Dataset records:
┄┄┄┄┄┄
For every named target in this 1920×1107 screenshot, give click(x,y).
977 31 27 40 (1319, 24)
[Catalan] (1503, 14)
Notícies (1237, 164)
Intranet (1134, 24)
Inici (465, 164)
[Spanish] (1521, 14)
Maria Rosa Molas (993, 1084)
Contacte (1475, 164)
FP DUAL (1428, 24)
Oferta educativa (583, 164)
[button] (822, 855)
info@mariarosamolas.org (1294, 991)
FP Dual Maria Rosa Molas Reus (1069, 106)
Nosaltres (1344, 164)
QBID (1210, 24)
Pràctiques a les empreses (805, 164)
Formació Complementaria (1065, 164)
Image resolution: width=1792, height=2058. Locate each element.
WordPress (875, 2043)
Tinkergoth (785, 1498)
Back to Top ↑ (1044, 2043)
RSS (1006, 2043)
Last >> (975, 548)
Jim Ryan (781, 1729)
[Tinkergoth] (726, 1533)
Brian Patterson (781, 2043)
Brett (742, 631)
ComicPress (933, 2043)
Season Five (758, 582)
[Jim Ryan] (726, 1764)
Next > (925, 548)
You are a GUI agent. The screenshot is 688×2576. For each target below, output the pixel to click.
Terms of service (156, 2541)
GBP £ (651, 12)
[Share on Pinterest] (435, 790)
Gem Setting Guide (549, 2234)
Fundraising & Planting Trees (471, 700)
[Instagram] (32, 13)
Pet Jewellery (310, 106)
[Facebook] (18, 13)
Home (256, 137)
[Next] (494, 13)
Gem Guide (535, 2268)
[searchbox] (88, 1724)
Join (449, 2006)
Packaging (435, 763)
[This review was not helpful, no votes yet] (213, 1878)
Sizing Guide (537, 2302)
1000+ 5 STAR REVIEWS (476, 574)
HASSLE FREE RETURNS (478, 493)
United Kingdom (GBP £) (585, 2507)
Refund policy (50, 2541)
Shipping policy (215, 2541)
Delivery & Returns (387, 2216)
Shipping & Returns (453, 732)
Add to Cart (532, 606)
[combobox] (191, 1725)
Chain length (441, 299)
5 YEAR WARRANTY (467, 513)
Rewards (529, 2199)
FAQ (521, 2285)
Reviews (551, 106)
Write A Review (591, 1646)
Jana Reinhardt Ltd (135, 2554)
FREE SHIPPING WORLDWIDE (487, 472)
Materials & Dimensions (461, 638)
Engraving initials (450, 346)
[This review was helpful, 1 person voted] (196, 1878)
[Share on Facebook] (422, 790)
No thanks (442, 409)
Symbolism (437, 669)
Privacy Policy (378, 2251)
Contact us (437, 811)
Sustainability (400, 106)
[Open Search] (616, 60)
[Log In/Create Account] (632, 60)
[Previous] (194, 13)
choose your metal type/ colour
┄┄┄┄┄┄
#### The problem
When the line with "WordPress (875, 2043)" is reached in the data above, begin copying, and stop after the line with "Delivery & Returns (387, 2216)"; copy each line exactly, both ends included.

#### Answer for the task
WordPress (875, 2043)
Tinkergoth (785, 1498)
Back to Top ↑ (1044, 2043)
RSS (1006, 2043)
Last >> (975, 548)
Jim Ryan (781, 1729)
[Tinkergoth] (726, 1533)
Brian Patterson (781, 2043)
Brett (742, 631)
ComicPress (933, 2043)
Season Five (758, 582)
[Jim Ryan] (726, 1764)
Next > (925, 548)
You are a GUI agent. The screenshot is 688×2576. For each target below, output the pixel to click.
Terms of service (156, 2541)
GBP £ (651, 12)
[Share on Pinterest] (435, 790)
Gem Setting Guide (549, 2234)
Fundraising & Planting Trees (471, 700)
[Instagram] (32, 13)
Pet Jewellery (310, 106)
[Facebook] (18, 13)
Home (256, 137)
[Next] (494, 13)
Gem Guide (535, 2268)
[searchbox] (88, 1724)
Join (449, 2006)
Packaging (435, 763)
[This review was not helpful, no votes yet] (213, 1878)
Sizing Guide (537, 2302)
1000+ 5 STAR REVIEWS (476, 574)
HASSLE FREE RETURNS (478, 493)
United Kingdom (GBP £) (585, 2507)
Refund policy (50, 2541)
Shipping policy (215, 2541)
Delivery & Returns (387, 2216)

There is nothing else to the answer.